If you're trying to figure out which devstack gate jobs run for a given project+branch combination, this is encoded in the openstack-infra/config project under the modules/openstack_project/files/zuul directory in a file named layout.yaml. You'll want to look in the "projects" section for a list of jobs run on a given project in the "gate" pipeline, and then consult the "jobs" section of the file to see if there are any overrides indicating which branches qualify for the job and whether or not its voting is disabled.

After the script completes, investigate any failures. Then log out and nova delete testserver or similar to get rid of it once no longer needed. It's possible to re-run certain jobs or specific tests on a used VM (sometimes with a bit of manual clean-up in between runs), but for proper testing you'll want to validate your fixes on a completely fresh one.

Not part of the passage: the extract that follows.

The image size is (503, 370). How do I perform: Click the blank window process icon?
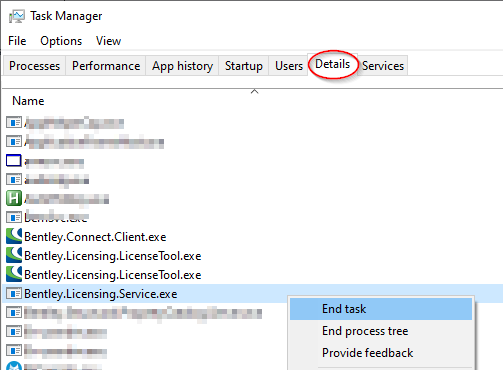pos(14,161)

Refer to the Jenkins Job Builder and Zuul documentation for more information on their configuration file formats.

Contributions Welcome

All of the OpenStack developer infrastructure is freely available and managed in source code repositories just like the code of OpenStack itself. If you'd like to contribute, just clone and propose a patch to the relevant repository:

https://git.openstack.org/cgit/openstack-infra/devstack-gate
https://git.openstack.org/cgit/openstack-infra/nodepool
https://git.openstack.org/cgit/openstack-infra/config

You can file bugs on the openstack-ci project:

https://launchpad.net/openstack-ci

And you can chat with us on Freenode in #openstack-dev or #openstack-infra.